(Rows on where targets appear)
# # # #

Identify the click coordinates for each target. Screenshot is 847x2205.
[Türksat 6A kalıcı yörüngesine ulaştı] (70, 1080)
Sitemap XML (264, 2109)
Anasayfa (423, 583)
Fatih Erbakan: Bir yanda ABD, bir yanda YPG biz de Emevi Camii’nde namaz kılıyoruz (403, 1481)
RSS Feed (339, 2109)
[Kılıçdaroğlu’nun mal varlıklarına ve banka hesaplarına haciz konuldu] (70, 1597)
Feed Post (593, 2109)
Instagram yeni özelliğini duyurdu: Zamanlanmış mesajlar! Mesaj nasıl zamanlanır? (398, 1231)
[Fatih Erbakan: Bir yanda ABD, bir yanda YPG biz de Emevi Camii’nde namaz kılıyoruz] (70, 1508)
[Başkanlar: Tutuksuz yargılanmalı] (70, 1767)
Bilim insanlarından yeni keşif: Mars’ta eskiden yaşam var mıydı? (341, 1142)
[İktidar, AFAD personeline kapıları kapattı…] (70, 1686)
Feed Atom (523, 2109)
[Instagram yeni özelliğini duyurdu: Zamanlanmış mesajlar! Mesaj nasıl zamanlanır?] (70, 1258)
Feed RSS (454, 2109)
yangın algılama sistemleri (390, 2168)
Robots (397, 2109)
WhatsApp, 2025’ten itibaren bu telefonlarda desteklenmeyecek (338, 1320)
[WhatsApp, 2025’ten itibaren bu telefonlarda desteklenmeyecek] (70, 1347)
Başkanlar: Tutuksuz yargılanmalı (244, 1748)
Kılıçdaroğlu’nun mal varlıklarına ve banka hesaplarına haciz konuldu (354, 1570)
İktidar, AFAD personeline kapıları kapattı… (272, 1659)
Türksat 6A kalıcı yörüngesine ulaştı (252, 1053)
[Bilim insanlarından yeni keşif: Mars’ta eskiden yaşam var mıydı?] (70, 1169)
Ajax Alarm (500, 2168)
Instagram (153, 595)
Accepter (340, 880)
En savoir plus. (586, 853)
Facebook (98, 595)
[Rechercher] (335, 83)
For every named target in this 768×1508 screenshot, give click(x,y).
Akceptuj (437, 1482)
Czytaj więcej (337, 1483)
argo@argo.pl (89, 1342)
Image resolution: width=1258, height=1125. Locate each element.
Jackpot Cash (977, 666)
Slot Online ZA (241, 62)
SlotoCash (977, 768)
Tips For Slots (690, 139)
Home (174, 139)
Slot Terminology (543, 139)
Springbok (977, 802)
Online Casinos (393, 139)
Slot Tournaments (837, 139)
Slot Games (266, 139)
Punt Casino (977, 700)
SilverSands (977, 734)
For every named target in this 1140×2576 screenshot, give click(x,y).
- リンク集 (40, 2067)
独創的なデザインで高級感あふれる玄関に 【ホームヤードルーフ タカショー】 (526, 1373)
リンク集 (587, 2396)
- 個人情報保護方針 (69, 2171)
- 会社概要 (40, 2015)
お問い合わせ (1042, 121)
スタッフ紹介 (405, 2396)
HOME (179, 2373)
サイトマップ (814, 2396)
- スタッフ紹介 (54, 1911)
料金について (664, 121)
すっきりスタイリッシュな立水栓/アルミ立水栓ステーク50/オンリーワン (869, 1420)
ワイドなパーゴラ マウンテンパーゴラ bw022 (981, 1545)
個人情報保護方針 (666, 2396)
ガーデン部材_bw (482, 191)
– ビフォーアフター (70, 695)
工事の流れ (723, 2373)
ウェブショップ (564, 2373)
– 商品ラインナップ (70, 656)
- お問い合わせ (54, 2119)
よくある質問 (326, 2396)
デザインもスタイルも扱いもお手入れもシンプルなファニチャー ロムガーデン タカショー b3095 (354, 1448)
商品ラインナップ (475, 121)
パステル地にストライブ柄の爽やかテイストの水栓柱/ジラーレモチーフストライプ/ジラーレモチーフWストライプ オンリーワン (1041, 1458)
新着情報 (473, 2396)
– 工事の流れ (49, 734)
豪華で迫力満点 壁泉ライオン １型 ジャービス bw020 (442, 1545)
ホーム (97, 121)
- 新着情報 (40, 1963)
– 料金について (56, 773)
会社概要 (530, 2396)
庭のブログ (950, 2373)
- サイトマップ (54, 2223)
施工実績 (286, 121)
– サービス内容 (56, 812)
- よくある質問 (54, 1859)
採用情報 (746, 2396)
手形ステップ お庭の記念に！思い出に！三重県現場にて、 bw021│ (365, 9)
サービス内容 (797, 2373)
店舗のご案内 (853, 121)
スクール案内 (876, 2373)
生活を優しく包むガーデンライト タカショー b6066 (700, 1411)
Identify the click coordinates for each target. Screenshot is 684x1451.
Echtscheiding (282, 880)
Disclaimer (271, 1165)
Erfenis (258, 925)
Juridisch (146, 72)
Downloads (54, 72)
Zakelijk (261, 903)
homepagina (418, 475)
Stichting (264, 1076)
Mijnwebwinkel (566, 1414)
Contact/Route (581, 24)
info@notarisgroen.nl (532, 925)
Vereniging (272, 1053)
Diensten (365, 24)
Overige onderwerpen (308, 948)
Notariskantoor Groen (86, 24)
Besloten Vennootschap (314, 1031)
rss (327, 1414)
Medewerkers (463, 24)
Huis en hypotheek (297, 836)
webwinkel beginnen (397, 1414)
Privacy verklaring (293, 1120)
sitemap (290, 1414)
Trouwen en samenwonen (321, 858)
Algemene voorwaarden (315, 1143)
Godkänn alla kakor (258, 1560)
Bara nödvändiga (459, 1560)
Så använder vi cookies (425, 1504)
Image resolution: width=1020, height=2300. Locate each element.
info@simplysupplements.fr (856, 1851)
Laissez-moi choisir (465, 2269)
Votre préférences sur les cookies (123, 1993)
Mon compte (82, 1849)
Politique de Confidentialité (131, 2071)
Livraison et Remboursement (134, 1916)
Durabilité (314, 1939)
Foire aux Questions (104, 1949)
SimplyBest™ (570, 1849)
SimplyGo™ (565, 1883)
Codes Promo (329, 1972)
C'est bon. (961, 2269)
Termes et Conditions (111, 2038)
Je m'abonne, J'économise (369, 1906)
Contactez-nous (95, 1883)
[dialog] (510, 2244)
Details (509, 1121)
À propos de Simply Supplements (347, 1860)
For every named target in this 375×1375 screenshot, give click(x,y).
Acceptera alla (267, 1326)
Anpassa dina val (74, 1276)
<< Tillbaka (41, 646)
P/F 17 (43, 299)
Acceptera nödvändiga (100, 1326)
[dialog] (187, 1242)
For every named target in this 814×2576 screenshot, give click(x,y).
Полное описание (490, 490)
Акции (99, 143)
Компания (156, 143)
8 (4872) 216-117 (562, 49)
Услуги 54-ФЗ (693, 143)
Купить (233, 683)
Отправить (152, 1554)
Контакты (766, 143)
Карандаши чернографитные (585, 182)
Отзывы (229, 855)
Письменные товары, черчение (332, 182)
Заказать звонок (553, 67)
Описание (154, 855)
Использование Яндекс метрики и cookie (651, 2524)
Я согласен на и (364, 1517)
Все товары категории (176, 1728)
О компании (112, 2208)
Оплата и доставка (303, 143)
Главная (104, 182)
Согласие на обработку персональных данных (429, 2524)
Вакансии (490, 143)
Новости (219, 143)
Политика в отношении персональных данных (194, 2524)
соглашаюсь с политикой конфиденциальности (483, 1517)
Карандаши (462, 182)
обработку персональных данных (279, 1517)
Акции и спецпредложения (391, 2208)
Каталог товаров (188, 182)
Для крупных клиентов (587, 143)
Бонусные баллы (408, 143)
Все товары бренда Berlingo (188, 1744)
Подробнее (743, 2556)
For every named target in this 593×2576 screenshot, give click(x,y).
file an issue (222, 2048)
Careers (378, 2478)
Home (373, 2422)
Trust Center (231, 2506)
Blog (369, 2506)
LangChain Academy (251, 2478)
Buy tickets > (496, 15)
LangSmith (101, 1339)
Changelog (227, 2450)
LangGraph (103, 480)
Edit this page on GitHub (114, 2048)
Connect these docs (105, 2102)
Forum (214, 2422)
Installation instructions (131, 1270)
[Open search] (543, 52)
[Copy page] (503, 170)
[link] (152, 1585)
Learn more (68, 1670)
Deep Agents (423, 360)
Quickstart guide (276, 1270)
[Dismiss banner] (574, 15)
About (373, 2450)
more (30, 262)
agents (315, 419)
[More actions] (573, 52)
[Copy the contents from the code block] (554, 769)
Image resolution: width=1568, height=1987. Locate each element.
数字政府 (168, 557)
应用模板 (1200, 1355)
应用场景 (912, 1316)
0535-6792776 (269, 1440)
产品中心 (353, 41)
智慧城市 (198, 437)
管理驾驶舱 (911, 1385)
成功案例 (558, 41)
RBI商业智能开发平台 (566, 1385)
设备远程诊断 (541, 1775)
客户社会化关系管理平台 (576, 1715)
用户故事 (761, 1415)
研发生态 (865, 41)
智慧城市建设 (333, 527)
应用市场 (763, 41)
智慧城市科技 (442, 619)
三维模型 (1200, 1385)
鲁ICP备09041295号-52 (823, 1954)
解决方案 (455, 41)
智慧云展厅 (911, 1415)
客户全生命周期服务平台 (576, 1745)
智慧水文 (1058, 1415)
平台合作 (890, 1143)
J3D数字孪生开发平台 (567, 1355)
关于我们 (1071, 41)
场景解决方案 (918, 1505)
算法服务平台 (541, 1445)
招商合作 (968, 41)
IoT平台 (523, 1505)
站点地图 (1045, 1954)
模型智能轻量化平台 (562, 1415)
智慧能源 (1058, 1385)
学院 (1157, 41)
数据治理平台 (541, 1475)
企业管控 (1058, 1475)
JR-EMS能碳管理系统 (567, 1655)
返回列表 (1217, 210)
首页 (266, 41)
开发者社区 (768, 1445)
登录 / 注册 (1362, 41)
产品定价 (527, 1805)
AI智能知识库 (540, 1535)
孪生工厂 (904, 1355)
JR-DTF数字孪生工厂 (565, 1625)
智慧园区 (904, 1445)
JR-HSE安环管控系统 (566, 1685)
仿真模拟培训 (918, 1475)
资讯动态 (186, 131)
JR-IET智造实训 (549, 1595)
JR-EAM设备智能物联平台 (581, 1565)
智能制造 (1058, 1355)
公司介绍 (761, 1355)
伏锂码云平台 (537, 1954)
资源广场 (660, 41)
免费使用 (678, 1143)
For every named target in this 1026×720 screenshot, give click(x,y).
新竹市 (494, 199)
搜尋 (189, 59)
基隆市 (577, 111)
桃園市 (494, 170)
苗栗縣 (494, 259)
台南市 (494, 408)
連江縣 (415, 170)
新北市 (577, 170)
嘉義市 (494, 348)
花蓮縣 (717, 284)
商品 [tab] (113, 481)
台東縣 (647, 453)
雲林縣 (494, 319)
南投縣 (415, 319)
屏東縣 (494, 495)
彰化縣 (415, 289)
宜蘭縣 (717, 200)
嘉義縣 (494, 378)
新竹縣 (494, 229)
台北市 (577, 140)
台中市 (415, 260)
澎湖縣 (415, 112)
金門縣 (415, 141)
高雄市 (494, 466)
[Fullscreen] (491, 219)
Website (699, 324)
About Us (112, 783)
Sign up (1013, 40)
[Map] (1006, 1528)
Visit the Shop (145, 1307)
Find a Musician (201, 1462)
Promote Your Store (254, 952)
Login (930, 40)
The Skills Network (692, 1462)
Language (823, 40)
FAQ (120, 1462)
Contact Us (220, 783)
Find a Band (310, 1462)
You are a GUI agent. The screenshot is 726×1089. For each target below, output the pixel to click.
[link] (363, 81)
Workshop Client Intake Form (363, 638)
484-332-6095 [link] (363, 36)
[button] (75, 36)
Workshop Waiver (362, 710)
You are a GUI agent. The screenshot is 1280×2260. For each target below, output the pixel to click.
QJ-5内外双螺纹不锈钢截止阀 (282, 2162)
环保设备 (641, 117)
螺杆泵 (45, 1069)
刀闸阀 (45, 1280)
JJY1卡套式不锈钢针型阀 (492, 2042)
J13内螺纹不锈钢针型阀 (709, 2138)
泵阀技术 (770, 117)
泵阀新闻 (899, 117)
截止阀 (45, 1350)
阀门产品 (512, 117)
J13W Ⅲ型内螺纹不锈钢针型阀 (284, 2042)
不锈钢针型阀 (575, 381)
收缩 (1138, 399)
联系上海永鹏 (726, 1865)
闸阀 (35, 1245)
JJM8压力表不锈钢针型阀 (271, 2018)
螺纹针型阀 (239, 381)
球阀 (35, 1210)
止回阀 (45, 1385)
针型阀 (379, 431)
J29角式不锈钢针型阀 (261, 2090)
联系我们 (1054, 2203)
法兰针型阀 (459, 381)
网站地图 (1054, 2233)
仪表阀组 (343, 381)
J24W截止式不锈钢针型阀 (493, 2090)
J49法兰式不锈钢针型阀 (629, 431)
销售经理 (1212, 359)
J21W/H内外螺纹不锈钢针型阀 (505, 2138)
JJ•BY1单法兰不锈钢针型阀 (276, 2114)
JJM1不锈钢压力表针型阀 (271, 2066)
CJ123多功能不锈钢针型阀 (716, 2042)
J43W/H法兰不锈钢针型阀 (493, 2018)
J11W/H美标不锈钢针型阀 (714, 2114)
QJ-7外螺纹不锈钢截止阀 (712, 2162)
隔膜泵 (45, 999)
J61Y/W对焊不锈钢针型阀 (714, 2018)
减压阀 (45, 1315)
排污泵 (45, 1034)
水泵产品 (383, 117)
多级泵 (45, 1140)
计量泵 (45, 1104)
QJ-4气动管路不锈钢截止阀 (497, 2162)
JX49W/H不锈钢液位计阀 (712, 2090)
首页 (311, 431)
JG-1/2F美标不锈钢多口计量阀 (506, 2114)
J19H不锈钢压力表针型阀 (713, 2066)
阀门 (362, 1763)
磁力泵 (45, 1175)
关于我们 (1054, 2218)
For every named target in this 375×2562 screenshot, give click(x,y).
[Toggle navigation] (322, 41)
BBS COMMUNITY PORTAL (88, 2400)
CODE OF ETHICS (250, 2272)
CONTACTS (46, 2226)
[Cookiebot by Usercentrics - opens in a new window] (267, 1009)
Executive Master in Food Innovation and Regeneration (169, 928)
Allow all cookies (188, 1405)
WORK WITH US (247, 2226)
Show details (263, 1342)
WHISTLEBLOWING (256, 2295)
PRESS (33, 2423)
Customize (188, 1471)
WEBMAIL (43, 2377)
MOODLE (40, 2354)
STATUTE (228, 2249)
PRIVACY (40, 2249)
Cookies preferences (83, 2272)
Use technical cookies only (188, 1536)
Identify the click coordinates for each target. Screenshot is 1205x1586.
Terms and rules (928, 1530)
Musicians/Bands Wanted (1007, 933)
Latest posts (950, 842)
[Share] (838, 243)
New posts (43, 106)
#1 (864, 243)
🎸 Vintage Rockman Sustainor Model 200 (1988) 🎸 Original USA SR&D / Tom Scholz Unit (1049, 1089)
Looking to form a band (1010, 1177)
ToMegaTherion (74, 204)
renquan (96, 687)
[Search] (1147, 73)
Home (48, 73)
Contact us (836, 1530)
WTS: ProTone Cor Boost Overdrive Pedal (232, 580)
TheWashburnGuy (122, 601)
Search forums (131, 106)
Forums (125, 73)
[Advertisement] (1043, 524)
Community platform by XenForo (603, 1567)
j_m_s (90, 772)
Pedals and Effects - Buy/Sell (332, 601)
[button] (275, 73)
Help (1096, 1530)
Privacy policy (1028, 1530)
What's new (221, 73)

# # # #

◆ Exercise instructions ◆
List each row above that contains the string "Başkanlar".

◆ Result of the exercise ◆
[Başkanlar: Tutuksuz yargılanmalı] (70, 1767)
Başkanlar: Tutuksuz yargılanmalı (244, 1748)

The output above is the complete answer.